The market for direct-to-handset satellite connectivity services is becoming increasingly crowded. Apple’s announcement last year that the new iPhone 14 would support emergency satellite communications brought this development to public consciousness, but a range of operators are now announcing new services.
Speaking at an Asia Pacific Satellite Communications Council (APSCC) webinar last week, satellite communications company Lynk announced that it will offer an SMS roaming service outside partner telcos’ terrestrial network footprints within a few months. The service is based on LEO satellites, and doesn’t require specialised handset, which cuts costs for users.
GEO satellite services are also playing a role. Bullitt Group, a specialist in ruggedised mobile phones, launched new satellite-capable devices days ago at Mobile World Congress in Barcelona, equipped with two-way satellite messaging technology, location sharing and SOS assistance using the Inmarsat and EchoStar geostationary satellite networks. They also launched a Bluetooth-enabled satellite “hub” that can connect any Android smartphone to satellite messaging for around $250 per annum. The Bullitt service will be available in Australia by the middle of the year.
Industry veteran Iridium is working with chipset provider Qualcomm and a lot of handset vendors to support satellite connectivity. Smartphone vendors Honor, Motorola, Nothing, Oppo, Vivo and Xiaomi announced at MWC that they would add satellite capabilities to their phones via Qualcomm’s deal with Iridium.
Starlink is less about handsets than semi-nomadic broadband. It surprised many (including us) when it recently announced it had 95,000 active services in Australia. It announced in December that it had over 1 million globally (which suggests that Australia is a major market for Starlink). Its decision late last year to halve upfront equipment costs may account for the surge in uptake.
However, that 1 million does not make the company profitable. As Elon Musk recently remarked Starlink is still cashflow negative, and the history of satellite industry is littered with bankruptcies. Notoriously, Iridium went through bankruptcy after burning through US$5b in cash in the 1990s.
Elon Musk tweet, 5 October 2022
Source: Twitter
These satellite innovations may deliver geography-independent services that could solve the growing digital divide between metro and regional communities in Australia and New Zealand. The prospect of a commercial solution that supersedes the complex and costly USO arrangements is attractive. How real is it?
The technology is advancing in leaps and bounds. Lynk is upbeat about future connectivity, expecting to see multi-megabit speeds to handsets within three to four years.
The real issue is the business models, and whether the revenues involved can justify the level of capex required. The rollercoaster history of satellite communications should give us pause.
Speaking at the APSCC webinar, Iridium CTO Greg Felton stated that “Right now there’s a lot of investment and a lot of different ideas being tried out and most of them will fail. Most will eventually run out of money because they won’t be able to generate enough cash flow to keep getting investments. With the cost of capital going up we’ll probably see that sooner rather than later”. The sector also has significant spectrum allocation to overcome. Felton argued that the business uncertainty would persist until 2030.
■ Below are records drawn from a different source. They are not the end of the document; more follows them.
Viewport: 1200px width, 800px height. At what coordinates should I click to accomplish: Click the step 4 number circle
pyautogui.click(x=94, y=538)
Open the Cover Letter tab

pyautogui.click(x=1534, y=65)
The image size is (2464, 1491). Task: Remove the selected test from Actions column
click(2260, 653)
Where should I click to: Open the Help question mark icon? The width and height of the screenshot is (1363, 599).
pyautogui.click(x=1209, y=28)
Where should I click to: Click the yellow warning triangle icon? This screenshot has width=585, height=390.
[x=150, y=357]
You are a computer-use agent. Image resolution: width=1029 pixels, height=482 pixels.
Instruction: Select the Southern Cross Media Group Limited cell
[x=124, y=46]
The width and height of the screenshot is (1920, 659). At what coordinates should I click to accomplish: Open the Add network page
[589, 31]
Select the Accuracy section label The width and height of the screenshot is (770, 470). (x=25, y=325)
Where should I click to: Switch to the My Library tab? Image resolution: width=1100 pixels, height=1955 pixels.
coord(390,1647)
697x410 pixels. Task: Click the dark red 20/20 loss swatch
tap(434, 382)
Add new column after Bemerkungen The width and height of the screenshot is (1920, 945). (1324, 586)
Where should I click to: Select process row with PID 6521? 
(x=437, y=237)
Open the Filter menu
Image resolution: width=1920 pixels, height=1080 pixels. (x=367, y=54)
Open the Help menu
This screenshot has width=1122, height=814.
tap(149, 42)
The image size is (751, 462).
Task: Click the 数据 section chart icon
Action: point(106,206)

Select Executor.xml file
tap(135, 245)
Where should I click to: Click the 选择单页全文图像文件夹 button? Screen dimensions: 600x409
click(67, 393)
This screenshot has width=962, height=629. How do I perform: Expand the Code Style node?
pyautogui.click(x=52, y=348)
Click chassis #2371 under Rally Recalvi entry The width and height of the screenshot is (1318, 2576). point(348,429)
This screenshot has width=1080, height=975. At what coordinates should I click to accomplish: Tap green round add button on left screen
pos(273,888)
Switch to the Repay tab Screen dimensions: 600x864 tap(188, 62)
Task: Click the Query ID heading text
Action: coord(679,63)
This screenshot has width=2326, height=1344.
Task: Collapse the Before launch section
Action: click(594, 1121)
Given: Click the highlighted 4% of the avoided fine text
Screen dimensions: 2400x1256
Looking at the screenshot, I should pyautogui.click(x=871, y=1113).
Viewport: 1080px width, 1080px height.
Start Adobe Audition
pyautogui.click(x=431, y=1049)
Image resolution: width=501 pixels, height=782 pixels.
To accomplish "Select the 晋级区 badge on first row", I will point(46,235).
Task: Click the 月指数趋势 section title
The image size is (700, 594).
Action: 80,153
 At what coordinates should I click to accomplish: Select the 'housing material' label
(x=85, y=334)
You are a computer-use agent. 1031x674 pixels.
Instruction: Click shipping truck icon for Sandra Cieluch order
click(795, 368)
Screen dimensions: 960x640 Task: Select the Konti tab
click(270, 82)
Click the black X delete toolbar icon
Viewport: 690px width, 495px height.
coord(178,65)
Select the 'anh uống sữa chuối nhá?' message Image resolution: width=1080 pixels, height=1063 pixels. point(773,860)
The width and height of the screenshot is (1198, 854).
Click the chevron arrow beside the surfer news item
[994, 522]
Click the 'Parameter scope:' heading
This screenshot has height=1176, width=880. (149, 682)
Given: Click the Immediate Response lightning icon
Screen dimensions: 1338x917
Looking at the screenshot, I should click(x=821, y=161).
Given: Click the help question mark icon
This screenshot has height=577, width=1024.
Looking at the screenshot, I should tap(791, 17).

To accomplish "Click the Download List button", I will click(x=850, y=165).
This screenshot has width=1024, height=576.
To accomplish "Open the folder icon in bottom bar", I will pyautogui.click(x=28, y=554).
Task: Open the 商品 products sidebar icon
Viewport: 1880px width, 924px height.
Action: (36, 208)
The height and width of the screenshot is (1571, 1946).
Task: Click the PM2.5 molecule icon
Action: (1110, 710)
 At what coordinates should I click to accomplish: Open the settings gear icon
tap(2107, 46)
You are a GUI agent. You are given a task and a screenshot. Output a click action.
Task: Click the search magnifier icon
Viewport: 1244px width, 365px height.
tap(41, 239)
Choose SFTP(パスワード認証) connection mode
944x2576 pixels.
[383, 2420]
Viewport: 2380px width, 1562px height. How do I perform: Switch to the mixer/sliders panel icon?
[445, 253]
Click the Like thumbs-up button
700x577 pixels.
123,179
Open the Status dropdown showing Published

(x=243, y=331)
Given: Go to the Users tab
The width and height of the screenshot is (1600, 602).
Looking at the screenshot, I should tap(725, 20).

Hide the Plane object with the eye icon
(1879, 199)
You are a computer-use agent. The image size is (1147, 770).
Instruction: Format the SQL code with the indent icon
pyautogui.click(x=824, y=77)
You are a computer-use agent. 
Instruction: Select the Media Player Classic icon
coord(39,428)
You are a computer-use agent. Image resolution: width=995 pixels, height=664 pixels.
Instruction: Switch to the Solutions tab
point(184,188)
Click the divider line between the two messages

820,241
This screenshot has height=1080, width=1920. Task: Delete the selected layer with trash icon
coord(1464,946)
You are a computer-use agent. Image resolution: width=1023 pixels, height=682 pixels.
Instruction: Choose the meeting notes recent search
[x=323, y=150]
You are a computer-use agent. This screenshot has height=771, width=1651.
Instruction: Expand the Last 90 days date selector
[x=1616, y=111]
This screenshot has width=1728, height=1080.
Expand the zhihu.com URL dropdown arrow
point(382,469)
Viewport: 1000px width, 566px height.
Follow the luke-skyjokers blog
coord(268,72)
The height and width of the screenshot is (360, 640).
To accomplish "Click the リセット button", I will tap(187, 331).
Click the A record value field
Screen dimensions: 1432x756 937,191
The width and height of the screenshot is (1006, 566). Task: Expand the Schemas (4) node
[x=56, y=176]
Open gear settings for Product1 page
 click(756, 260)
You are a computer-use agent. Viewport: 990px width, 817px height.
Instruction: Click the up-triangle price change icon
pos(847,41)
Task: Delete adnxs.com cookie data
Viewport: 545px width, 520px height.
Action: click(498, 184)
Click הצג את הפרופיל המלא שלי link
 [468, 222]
Elon Musk can take big bets on the future of satellite, but policy-makers must be more cautious. The promise of satellite is real, but must be qualified before it becomes a candidate for USO delivery – or even a substitute that makes the USO redundant.
This means we won’t be seeing much appetite for USO reform in the next few years. Although current USO arrangements are a legacy of a different industry, they’ll remain in place until satellite business models are proven either in or out.